Tuesday, February 23, 2021

The fallacies of a sampling approach to student assessment

 

Charles Ungerleider, Professor Emeritus, The University of British Columbia

[permission to reproduce granted if authorship is acknowledged]

My previous blog examined some of the claims made about large scale student assessment: that they prompt teachers to teach to the test; waste valuable time and resources; do not assess everything that is important; are stressful for students and teachers; do not take into account differences among students; and allow some individuals and organizations to make invidious comparisons among schools.

Another argument that opponents make about large scale student assessment is that they should be administered to a percentage of students (a sample) rather than all the students at a particular level (census approach). That, it is argued, would save resources, and prevent those who misuse the results from doing so. It is doubtful that a sample approach to large scale student assessment would achieve those desired outcomes. But there is a more serious problem: sampling will not work if one is really concerned about equity of outcomes for all students because it reduces the ability to identify factors that impede success for each and every student.
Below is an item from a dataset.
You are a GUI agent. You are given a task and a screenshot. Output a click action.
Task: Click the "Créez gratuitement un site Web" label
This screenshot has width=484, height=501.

 A sampling approach (as opposed to a census approach) has other deficiencies. Sampling prevents examining the trajectories of students. In other words, with a sample, it is almost impossible to tell whether the students who performed poorly at grade 3 had improved by grade 6. Sampling doesn’t allow the system to see what has happened to transient students, a particularly vulnerable population that is easy to overlook. It also increases imprecision by increasing measurement error. If you want to know how students’ prior performance relates to their subsequent performance, you need to survey all students.

I can illustrate the benefits of a census approach from a study in British Columbia. In 2006, the Minister of Education described high school completion rates of students for whom English was a second language (ESL) to be better than any other group the Ministry assessed (Victoria, Parliamentary Debates, p. 3530). After a closer examination of the data, Bruce Garnett and I (Garnett and Ungerleider, 2008) confirmed the accuracy of the Minister’s statement, but found that the high achievement of the numerous Chinese speakers masked the fact that smaller subgroups of the ESL population were faring poorly in the school system. We found that the strong performance of Chinese speakers (the largest ESL group in the data set) pulled the aggregate ESL graduation rates upwards. The graduation rates of all groups except Chinese speakers were very low, generally below 60%. The worst outcomes were among ESL speakers of Spanish, Vietnamese and Filipino languages. Identifying the differential success of various ESL groups would not have been possible if the data set had been generated on a sample basis. You cannot systematically address problems that you cannot identify.

Another advantage of a census approach is that it permits analyses that can help to identify factors over which the system exerts influence that facilitate or impede educational progress of groups of learners (for example, First Nations, Metis, and Inuit students, second language learners, students with special needs, etc.).

Most important, if equity among students is a priority, samples simply do not work. Even with carefully drawn samples it is difficult to detect small sub-populations of students to support meaningful analyses. I can illustrate this with reference to British Columbia’s student population which, at the time of the calculations below, was about 40,848 students at grade 4. With a student population of that size, we could draw a sample of 1,481 student, a number sufficient to meet the requirements for sound statistical analyses of the grade level population.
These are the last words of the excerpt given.